En el día de ayer, liberé al
canario número cien. Elegí las cinco de la tarde (horario cumbre de arribo a la
casa de mi abuela). Él o ella volaba con gran ímpetu y dificultad hacia la rama
del árbol más lejano y su aleteo de merienda me acercó el inconfundible aroma;
recién con él tuve la ocurrencia de mirar mis manos (casi como siempre).
Supe las veces que ellas me
gritaban que hiciera algo cuando yo miraba a los canarios, mientras ellos me
hablaban con su canto hermoso; subiendo y bajando, subiendo y bajando, subiendo
y bajando de un palito al otro, chocándose con sus compañeros de celda,
esquivándose, buscando un poco de intimidad. Todos creían que iba directo al
lavadero porque amaba los animales y me gustaba admirarlos cuando, en realidad,
yo no sonreía sino con mucha tristeza porque algo andaba mal.

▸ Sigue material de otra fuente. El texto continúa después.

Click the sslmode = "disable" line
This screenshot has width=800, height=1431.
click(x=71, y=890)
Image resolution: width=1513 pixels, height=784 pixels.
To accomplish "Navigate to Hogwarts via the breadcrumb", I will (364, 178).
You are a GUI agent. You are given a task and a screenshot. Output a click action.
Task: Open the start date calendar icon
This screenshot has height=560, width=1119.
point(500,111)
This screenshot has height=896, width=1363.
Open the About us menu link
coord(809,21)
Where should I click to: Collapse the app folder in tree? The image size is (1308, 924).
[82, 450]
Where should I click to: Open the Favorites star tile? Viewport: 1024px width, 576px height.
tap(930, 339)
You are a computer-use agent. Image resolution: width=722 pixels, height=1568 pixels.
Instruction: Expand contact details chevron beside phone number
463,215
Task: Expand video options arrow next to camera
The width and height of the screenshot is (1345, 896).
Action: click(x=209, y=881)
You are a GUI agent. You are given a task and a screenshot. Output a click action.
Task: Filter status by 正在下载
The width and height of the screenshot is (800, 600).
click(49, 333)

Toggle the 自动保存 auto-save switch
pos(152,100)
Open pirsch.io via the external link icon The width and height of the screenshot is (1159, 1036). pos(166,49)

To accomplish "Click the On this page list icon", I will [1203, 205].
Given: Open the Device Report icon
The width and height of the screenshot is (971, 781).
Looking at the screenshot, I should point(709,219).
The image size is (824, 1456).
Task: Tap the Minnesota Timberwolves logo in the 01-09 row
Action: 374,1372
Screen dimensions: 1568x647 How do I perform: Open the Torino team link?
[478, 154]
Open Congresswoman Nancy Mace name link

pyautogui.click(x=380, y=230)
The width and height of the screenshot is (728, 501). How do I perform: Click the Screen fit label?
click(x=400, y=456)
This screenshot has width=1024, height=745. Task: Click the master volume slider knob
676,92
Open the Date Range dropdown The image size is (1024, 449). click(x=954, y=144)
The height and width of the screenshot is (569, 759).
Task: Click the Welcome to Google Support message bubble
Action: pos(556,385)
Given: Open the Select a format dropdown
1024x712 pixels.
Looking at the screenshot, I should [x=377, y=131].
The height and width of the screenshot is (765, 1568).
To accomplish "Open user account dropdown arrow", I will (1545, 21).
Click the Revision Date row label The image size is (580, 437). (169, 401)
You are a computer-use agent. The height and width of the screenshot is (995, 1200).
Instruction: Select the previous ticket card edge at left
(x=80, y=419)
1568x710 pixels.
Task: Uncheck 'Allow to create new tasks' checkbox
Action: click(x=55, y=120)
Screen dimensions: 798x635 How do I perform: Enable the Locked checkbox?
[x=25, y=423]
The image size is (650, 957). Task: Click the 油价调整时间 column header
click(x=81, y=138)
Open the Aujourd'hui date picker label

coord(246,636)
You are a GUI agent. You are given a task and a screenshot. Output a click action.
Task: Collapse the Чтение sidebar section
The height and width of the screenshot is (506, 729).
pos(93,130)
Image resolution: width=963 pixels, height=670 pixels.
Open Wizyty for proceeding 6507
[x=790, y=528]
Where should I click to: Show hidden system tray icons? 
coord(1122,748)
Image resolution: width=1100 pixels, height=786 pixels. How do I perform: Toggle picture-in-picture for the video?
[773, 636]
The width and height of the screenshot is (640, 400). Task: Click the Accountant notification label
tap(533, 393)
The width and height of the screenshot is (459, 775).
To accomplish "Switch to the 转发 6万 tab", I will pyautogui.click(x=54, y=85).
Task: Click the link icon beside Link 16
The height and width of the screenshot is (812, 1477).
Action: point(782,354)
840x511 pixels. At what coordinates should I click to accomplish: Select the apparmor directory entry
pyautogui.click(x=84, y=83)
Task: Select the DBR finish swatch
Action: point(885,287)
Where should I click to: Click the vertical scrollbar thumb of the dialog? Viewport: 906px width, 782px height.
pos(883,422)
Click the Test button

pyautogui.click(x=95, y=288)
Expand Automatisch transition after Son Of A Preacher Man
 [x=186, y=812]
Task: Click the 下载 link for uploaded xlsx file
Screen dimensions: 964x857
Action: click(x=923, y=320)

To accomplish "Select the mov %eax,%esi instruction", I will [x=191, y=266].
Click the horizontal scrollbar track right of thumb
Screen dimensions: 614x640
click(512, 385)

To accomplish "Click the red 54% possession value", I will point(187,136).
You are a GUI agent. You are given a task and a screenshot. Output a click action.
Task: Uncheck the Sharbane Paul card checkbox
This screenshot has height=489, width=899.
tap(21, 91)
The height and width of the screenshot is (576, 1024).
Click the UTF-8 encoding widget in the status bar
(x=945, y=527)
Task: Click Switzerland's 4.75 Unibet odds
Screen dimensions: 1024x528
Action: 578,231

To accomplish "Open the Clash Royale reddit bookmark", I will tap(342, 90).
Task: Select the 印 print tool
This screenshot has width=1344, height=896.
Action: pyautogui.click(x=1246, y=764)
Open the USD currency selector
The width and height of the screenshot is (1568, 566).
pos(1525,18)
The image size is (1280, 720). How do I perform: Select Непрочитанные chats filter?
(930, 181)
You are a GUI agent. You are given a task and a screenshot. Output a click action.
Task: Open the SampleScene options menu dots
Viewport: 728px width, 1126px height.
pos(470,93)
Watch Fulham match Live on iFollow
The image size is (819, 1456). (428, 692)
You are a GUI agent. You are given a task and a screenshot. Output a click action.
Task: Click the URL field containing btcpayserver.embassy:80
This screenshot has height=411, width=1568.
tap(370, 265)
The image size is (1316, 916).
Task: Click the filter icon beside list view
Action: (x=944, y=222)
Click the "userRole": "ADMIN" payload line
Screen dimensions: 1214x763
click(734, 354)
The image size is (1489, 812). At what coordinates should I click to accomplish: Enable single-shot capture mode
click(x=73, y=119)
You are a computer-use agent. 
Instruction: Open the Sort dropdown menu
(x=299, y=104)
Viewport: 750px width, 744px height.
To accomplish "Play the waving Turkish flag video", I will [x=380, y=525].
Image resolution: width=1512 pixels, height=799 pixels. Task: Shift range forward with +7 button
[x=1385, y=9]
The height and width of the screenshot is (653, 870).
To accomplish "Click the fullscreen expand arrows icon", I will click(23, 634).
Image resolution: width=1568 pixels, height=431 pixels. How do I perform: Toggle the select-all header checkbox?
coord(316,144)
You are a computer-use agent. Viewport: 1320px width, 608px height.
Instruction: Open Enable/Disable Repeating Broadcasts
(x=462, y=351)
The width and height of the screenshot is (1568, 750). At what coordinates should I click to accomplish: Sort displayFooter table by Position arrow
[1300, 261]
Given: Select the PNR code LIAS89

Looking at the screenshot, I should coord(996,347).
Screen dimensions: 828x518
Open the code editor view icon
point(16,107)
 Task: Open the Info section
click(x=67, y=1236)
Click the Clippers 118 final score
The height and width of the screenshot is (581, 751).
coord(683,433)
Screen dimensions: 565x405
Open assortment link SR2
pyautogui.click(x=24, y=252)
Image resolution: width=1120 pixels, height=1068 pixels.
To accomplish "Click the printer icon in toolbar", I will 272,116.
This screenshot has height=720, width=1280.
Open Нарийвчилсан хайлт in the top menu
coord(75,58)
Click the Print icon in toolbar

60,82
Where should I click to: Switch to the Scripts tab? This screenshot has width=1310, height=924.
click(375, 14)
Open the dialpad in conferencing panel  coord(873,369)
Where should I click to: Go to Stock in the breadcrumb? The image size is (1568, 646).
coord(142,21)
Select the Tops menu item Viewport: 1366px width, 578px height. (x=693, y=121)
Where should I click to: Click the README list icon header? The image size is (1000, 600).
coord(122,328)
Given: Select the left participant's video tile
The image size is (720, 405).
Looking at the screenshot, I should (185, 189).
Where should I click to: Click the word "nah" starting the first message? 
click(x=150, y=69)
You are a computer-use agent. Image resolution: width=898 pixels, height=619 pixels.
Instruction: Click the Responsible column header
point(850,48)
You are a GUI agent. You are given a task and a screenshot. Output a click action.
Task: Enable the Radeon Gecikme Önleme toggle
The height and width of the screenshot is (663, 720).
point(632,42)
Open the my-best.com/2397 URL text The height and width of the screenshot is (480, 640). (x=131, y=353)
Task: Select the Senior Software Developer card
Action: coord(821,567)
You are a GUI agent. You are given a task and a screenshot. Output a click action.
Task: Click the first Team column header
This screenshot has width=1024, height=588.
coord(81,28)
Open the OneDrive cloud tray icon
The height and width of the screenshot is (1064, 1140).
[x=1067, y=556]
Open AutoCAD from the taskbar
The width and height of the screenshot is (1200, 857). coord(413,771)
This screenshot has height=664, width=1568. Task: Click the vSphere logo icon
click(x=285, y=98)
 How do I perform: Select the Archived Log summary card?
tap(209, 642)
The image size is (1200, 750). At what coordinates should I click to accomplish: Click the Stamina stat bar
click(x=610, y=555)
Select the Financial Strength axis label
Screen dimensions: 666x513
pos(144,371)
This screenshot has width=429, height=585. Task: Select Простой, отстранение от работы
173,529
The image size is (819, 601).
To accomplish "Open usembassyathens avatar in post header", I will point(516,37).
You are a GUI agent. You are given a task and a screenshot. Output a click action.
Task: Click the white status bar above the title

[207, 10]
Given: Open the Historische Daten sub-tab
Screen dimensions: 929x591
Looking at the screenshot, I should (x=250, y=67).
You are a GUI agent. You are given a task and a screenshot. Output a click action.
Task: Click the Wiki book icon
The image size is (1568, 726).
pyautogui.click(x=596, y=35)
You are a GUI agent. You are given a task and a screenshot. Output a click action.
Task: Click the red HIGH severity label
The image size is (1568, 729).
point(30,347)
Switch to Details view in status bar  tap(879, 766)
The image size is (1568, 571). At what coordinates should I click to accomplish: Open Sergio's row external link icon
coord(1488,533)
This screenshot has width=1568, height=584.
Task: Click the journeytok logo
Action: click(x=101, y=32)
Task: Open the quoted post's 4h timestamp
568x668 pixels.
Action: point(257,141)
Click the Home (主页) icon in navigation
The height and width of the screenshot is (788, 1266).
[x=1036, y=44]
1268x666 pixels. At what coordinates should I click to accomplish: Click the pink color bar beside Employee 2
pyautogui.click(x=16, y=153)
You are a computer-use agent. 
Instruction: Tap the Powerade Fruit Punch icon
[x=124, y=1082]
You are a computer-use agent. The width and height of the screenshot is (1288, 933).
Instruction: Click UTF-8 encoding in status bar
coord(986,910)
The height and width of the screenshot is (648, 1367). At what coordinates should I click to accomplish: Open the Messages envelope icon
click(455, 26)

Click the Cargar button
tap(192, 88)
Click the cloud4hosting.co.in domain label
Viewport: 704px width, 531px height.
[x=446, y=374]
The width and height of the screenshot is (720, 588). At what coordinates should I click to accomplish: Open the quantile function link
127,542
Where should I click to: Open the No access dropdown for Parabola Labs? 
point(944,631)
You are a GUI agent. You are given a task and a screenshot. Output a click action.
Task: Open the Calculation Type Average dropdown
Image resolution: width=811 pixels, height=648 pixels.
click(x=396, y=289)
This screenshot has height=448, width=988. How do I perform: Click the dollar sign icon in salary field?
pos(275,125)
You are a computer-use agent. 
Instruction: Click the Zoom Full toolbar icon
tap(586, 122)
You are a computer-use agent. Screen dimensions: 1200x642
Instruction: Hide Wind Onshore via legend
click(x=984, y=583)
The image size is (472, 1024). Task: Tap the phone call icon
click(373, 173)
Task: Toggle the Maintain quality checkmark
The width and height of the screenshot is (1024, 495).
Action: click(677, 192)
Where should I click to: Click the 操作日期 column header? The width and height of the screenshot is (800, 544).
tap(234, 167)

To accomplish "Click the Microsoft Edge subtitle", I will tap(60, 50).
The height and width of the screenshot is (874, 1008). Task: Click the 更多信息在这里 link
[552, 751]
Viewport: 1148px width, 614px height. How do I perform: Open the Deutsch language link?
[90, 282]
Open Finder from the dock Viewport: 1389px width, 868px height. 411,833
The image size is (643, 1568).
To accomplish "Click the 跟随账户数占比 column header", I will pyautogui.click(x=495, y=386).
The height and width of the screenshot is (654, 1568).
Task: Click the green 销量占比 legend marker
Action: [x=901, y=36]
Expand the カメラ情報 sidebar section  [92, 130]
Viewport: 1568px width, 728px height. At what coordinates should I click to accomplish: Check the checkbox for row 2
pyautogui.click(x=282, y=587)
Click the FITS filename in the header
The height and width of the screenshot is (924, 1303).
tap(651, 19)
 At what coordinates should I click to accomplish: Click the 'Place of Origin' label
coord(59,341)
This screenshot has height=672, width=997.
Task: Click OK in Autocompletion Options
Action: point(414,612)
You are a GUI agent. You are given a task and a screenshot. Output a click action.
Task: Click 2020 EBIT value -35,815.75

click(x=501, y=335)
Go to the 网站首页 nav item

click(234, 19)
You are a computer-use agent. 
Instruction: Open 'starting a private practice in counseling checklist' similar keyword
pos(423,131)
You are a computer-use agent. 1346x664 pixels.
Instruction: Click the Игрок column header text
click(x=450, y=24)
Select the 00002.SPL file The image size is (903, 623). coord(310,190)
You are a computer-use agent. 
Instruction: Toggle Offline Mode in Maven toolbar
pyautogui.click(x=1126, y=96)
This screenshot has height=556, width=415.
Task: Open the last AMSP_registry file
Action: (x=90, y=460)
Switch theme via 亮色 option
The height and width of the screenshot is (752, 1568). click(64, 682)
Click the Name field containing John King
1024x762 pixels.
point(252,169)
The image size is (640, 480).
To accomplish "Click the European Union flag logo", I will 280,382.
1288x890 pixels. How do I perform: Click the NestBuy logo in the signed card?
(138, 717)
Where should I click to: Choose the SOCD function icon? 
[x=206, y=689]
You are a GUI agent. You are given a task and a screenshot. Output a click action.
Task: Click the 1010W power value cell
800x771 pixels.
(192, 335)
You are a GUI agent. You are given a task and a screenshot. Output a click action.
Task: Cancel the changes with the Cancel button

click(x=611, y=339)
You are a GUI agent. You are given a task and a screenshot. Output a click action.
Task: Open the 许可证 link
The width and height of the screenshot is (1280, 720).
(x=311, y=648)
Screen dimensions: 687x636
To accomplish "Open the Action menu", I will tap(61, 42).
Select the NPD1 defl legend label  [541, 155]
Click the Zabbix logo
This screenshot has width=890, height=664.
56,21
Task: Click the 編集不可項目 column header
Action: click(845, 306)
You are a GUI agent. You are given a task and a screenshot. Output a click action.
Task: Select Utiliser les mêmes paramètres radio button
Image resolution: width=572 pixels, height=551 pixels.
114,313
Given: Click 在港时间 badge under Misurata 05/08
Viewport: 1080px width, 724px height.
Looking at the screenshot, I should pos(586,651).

¡Los amaba! Aunque a sus ojos era
una enemiga más. "Somos los reyes", me decía la iglesia en mi cabeza…
¡Qué sitio tan repleto de iglesia era ese! Me acercaban una compotera de dulce
de mamón y yo seguía leyéndolos con voz de almíbar y sed. Y ellos me hablaban
con su canto hermoso y sus ojitos de pimienta. Y mis manos jovencitas me
gritaban, mientras me acercaban una cuchara repleta de dulce empalagoso. Yo
amaba todo ese lugar, y el olor a años setenta con un toque de dos mil.
Prometía mucho con las uñas sucias y la piel elástica. Tenía siete, ocho,
nueve, diez, once, doce, trece, catorce…
Aroma a años me trajo el aleteo del pajarillo
indefenso, próximo a morir dentro del salvajismo, aunque bañado en libertad
bajo el sol de las cinco de la tarde. Mi nieta no va a saberlo nunca,
ella siempre se sienta a comer un yogur con cereales en la mesa de la cocina después
de la liberación de los canarios. Una vez sola me sorprendió por la espalda
mientras yo retozaba entre el olor a tiempo y me dijo que ella iba a ser olores
en el aire, también, algún día. Después de esa tarde, yo me acuesto a morir
cada noche con una sonrisa. Y un poema amarillo entre mis manos (llenas de
arrugas), con la piel caída y con olor a vieja.